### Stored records
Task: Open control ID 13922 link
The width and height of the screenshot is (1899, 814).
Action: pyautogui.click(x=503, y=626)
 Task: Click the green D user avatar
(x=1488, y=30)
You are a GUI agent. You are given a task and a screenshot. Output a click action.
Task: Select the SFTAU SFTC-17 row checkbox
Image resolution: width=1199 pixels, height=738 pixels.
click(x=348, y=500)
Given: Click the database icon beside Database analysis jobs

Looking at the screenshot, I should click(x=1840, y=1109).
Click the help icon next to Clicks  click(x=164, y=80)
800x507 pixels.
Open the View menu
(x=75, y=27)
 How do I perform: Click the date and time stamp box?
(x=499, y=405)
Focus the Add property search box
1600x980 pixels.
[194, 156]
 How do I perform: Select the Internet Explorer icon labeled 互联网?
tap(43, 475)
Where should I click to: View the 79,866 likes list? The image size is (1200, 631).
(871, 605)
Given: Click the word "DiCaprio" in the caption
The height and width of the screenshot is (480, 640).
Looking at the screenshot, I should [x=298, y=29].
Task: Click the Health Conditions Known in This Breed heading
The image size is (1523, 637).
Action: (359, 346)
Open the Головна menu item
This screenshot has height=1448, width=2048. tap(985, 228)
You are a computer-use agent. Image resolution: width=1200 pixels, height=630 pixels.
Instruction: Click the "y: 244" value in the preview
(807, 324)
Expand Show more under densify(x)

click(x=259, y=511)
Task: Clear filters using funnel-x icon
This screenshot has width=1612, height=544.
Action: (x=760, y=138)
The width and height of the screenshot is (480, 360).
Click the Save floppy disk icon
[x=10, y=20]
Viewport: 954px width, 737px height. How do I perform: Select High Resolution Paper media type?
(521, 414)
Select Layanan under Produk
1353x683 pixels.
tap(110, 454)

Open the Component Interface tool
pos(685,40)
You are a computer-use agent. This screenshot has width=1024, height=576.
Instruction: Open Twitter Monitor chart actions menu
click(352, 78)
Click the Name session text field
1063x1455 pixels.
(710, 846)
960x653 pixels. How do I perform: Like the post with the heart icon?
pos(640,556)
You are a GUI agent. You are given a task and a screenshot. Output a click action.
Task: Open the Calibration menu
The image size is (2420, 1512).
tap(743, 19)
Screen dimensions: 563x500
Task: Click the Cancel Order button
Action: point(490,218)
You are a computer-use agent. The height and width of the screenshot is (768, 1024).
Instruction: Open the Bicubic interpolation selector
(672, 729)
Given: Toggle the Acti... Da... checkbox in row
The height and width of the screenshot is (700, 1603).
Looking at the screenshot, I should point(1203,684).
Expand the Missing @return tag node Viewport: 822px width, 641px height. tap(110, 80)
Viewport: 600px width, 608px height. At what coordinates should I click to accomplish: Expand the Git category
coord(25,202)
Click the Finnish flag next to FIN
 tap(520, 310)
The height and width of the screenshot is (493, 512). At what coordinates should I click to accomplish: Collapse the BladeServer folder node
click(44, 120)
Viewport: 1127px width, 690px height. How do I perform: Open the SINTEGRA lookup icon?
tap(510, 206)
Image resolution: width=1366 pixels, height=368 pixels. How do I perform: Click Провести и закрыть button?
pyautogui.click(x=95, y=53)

### The task
Without any change, reproduce the data in full.

### Worked solution
Task: Open control ID 13922 link
The width and height of the screenshot is (1899, 814).
Action: pyautogui.click(x=503, y=626)
 Task: Click the green D user avatar
(x=1488, y=30)
You are a GUI agent. You are given a task and a screenshot. Output a click action.
Task: Select the SFTAU SFTC-17 row checkbox
Image resolution: width=1199 pixels, height=738 pixels.
click(x=348, y=500)
Given: Click the database icon beside Database analysis jobs

Looking at the screenshot, I should click(x=1840, y=1109).
Click the help icon next to Clicks  click(x=164, y=80)
800x507 pixels.
Open the View menu
(x=75, y=27)
 How do I perform: Click the date and time stamp box?
(x=499, y=405)
Focus the Add property search box
1600x980 pixels.
[194, 156]
 How do I perform: Select the Internet Explorer icon labeled 互联网?
tap(43, 475)
Where should I click to: View the 79,866 likes list? The image size is (1200, 631).
(871, 605)
Given: Click the word "DiCaprio" in the caption
The height and width of the screenshot is (480, 640).
Looking at the screenshot, I should [x=298, y=29].
Task: Click the Health Conditions Known in This Breed heading
The image size is (1523, 637).
Action: (359, 346)
Open the Головна menu item
This screenshot has height=1448, width=2048. tap(985, 228)
You are a computer-use agent. Image resolution: width=1200 pixels, height=630 pixels.
Instruction: Click the "y: 244" value in the preview
(807, 324)
Expand Show more under densify(x)

click(x=259, y=511)
Task: Clear filters using funnel-x icon
This screenshot has width=1612, height=544.
Action: (x=760, y=138)
The width and height of the screenshot is (480, 360).
Click the Save floppy disk icon
[x=10, y=20]
Viewport: 954px width, 737px height. How do I perform: Select High Resolution Paper media type?
(521, 414)
Select Layanan under Produk
1353x683 pixels.
tap(110, 454)

Open the Component Interface tool
pos(685,40)
You are a computer-use agent. This screenshot has width=1024, height=576.
Instruction: Open Twitter Monitor chart actions menu
click(352, 78)
Click the Name session text field
1063x1455 pixels.
(710, 846)
960x653 pixels. How do I perform: Like the post with the heart icon?
pos(640,556)
You are a GUI agent. You are given a task and a screenshot. Output a click action.
Task: Open the Calibration menu
The image size is (2420, 1512).
tap(743, 19)
Screen dimensions: 563x500
Task: Click the Cancel Order button
Action: point(490,218)
You are a computer-use agent. The height and width of the screenshot is (768, 1024).
Instruction: Open the Bicubic interpolation selector
(672, 729)
Given: Toggle the Acti... Da... checkbox in row
The height and width of the screenshot is (700, 1603).
Looking at the screenshot, I should point(1203,684).
Expand the Missing @return tag node Viewport: 822px width, 641px height. tap(110, 80)
Viewport: 600px width, 608px height. At what coordinates should I click to accomplish: Expand the Git category
coord(25,202)
Click the Finnish flag next to FIN
 tap(520, 310)
The height and width of the screenshot is (493, 512). At what coordinates should I click to accomplish: Collapse the BladeServer folder node
click(44, 120)
Viewport: 1127px width, 690px height. How do I perform: Open the SINTEGRA lookup icon?
tap(510, 206)
Image resolution: width=1366 pixels, height=368 pixels. How do I perform: Click Провести и закрыть button?
pyautogui.click(x=95, y=53)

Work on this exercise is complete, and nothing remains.